PAGE EXTRACT:
★ ★ ★

Saks and Target in the same mall? Possibly. Changing shopping trends are rewriting the mall map.
By MARK ALBRIGHT
Published June 20, 2004
Lord & Taylor is being replaced by an upscale Robb & Stucky furniture store at International Plaza in Tampa this winter.
In Richmond Va., a new outdoor mall is anchored by the once unlikely trio of middle-brow Dillard's, high-end Saks Fifth Avenue and Galyan's Sports. Next year, Nordstrom is opening a store in an open air shopping center in California that's getting a Target discount store, too.
"Why not?" said David Lindsey, Nordstrom vice president of planning. "The Nordstrom customer shops Target, too. Why shouldn't we share the same real estate?"
A few years ago such talk was heresy in the clubby world of department store executives and mall developers. Since their inception, malls rationed their space to retailers who offered a narrow selection of products in the same general price range.

★ ★ ★

INFORMATION SUPPLIED:

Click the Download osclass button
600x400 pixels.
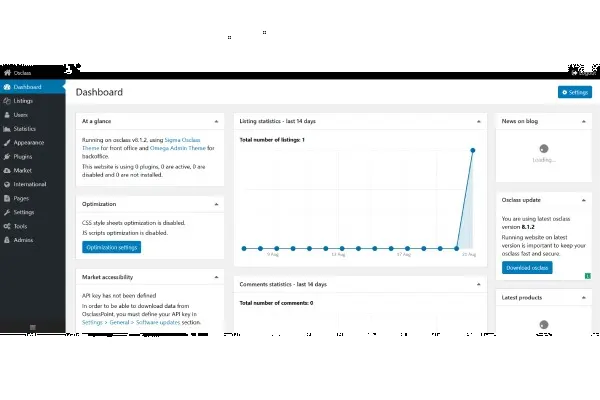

★ ★ ★

WHAT YOU NEED TO DO: Rewrite the mall article from "A few years" up to and including "general price range.", substituting "taboo" for "heresy". Draw solely on the article about changing mall tenants and set the data aside.

EXPECTED ANSWER:
A few years ago such talk was taboo in the clubby world of department store executives and mall developers. Since their inception, malls rationed their space to retailers who offered a narrow selection of products in the same general price range.